Beberapa pekan lalu, Doja Cat bikin video ngerap tentang produk Mexican Pizza yang sudah tidak dijual Taco Bell. Lagunya catchy dan dikemas dengan apik. Tapi coba scroll ke bawah, dan kamu akan menemukan curhatannya disuruh membuat video itu oleh label rekaman.
“Jangan bilang siapa-siapa, ya,” katanya dalam sebuah video. “Saya disuruh bikin TikTok — orang bilang ini jingle tentang Taco Bell.”
“Mereka pengin saya ngerap tentang Mexican Pizza. Saya masih kasih tahu dari sekarang, sebelum kalian melihat videonya. Itu jelek banget dan cuma buat kontrak.”
Selain Halsey dan Doja Cat, Florence Welch dari Florence and the Machine, FKA Twigs dan Charli XCX telah menyuarakan hal serupa.
Video curhatan Halsey sudah viral di medsos, tapi lagu barunya belum juga dirilis.
“Saya gak tahu harus gimana lagi. Saya berbicara yang sesungguhnya, dan sampai sekarang BELUM dapat tanggal rilis. Tapi ada di antara kalian yang mengira saya bohong. Jadi sekarang saya serba salah lol,” kicaunya di Twitter.
Reaksi netizen terkait isu ini cukup beragam. Beberapa menuduh industri musik terlalu bergantung pada aplikasi semacam TikTok untuk mempromosikan lagu, sedangkan yang lain mempertanyakan alasan musisi membuat video komplain.
“Label kelewat malas mempromosikan musik, jadi mereka bergantung pada keajaiban TikTok,” ujar seorang pengguna Twitter.
“Kenapa musisi baru buka-bukaan sekarang? Ngaku aja cerita sedih ini termasuk promosi lmao,” bunyi twit pengguna lain.
Dalam beberapa tahun terakhir, perusahaan rekaman besar seperti Universal juga telah menandatangani kesepakatan untuk mempromosikan musik baru di TikTok. Metode ini menghemat anggaran — lebih murah dari bentuk promosi lain. Influencer telah dibayar untuk joget mengikuti iringan lagu.
Akan tetapi, di tengah kejayaan bintang TikTok, label rekaman mati-matian mengikuti fenomena yang sebelumnya tidak melibatkan mereka. Ini menimbulkan masalah ketika kontrol sebesar ini dilempar ke musisi yang sudah mapan.
Strategi promosi TikTok mengingatkan kita pada awal kemunculan MTV yang memopulerkan video klip. Kala itu, musik disulap menjadi metode komersialisasi ketimbang bentuk seni. Band-band papan atas seperti Pearl Jam bahkan menentangnya dengan keras. Mereka yakin dengan adanya video klip, ini merampas kemampuan pendengar menginterpretasi sendiri lagunya.
Sementara komersialisasi video klip terjadi puluhan tahun sebelum promosi TikTok, kedua metode ini menjadi pertanda langkah berikutnya dalam perkembangan industri musik, terlepas para musisi menginginkannya atau tidak.

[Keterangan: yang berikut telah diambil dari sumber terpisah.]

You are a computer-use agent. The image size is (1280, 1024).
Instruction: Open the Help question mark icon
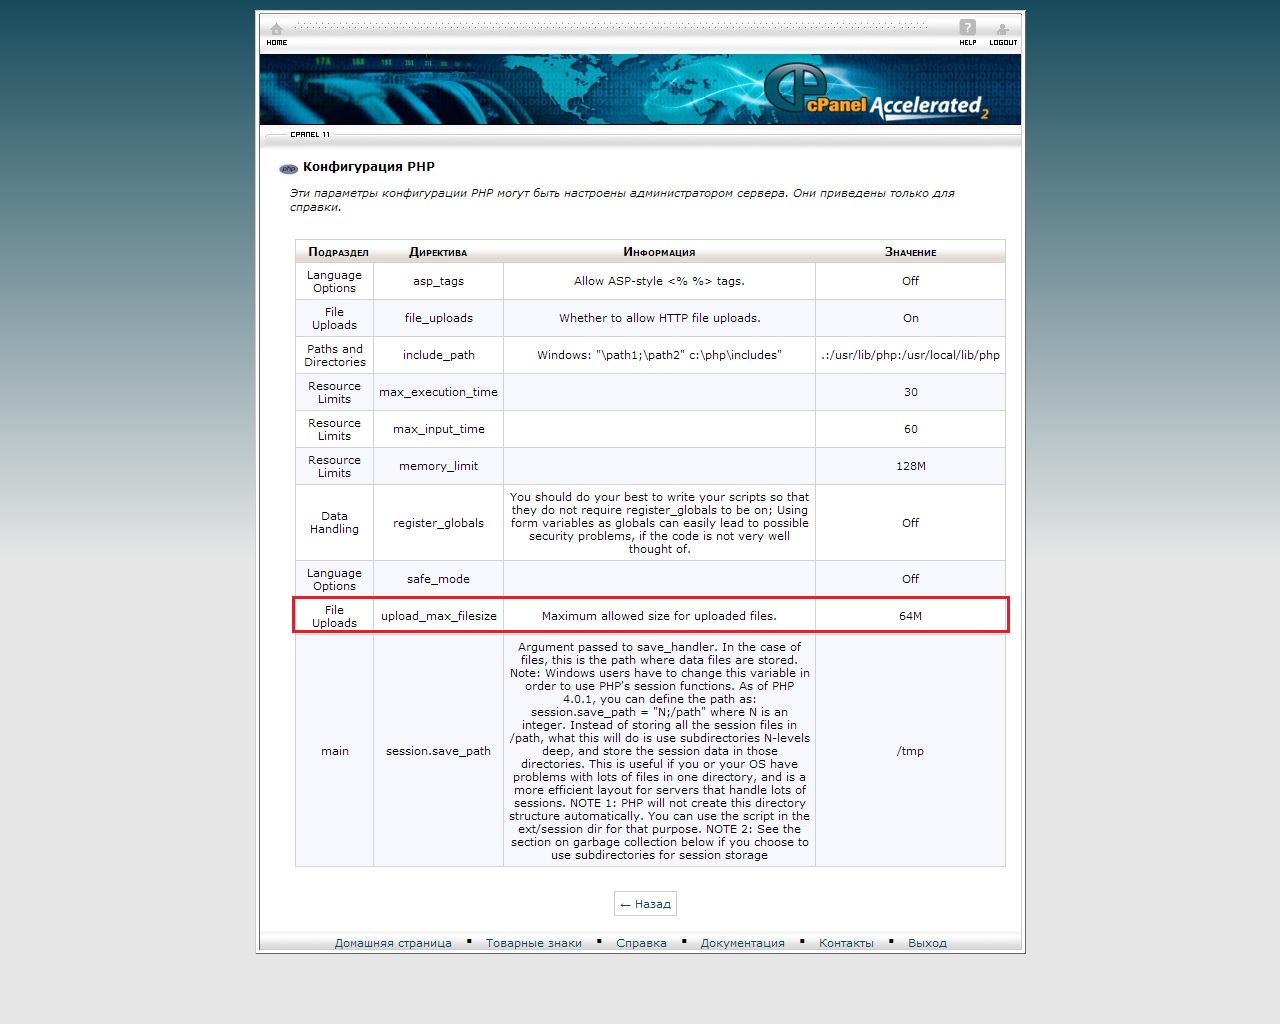967,29
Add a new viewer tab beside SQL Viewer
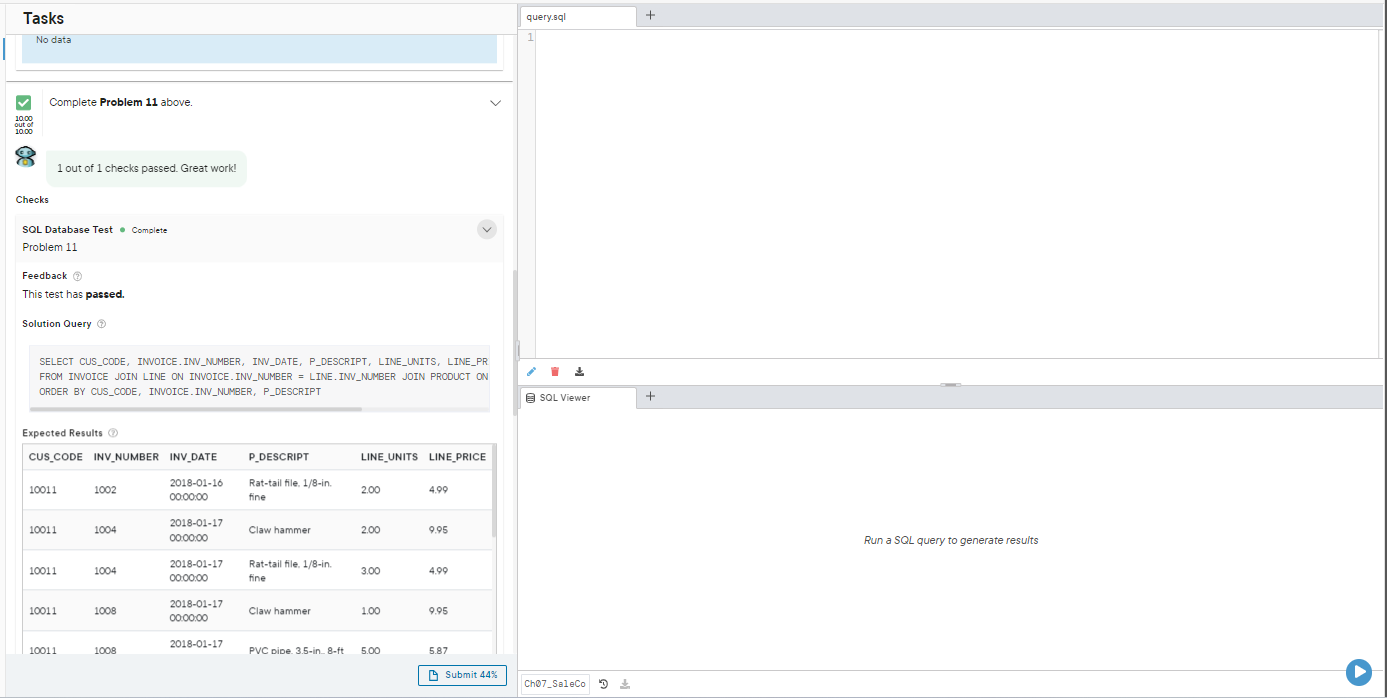The height and width of the screenshot is (698, 1387). pyautogui.click(x=651, y=396)
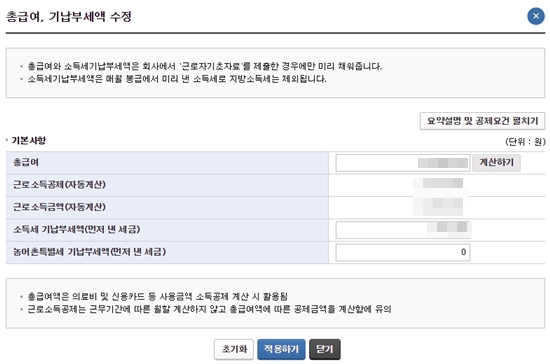Click the auto-calculated 근로소득금액 value
Viewport: 550px width, 364px height.
[x=438, y=206]
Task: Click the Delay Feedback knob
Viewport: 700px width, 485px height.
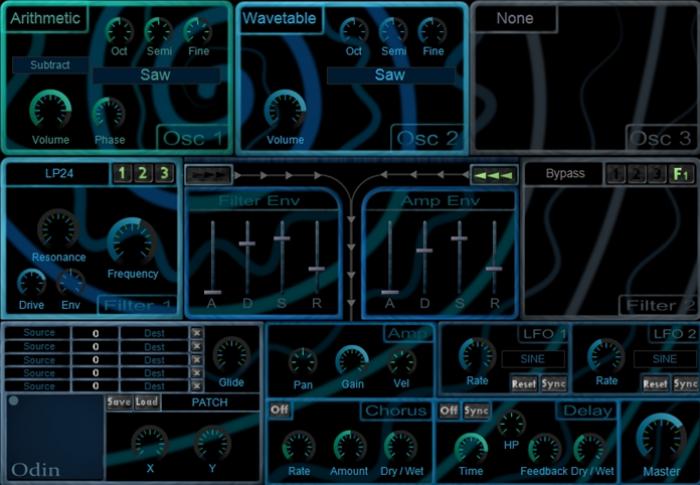Action: [x=544, y=448]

Untuk saat ini, promosi TikTok merupakan momen yang berkembang dalam penderitaan industri — mengangkat tabir tapi juga memperkeruh keadaan. Selain itu, tak ada yang bisa memastikan apakah ini memang trik pemasaran atau tidak — serta apakah musisi ikut andil di dalamnya atau tidak.
Mungkin protes ini hanya mentalitas musisi lama yang tidak terbiasa dengan cara baru, di mana musisi mapan merasa terganggu oleh kemungkinan harus menggaet pendengar lebih muda lewat sarana yang kurang familiar bagi mereka. Lagi pula, ini cara komodifikasi baru, yang menurut beberapa orang bertentangan dengan esensi seni yang sesungguhnya.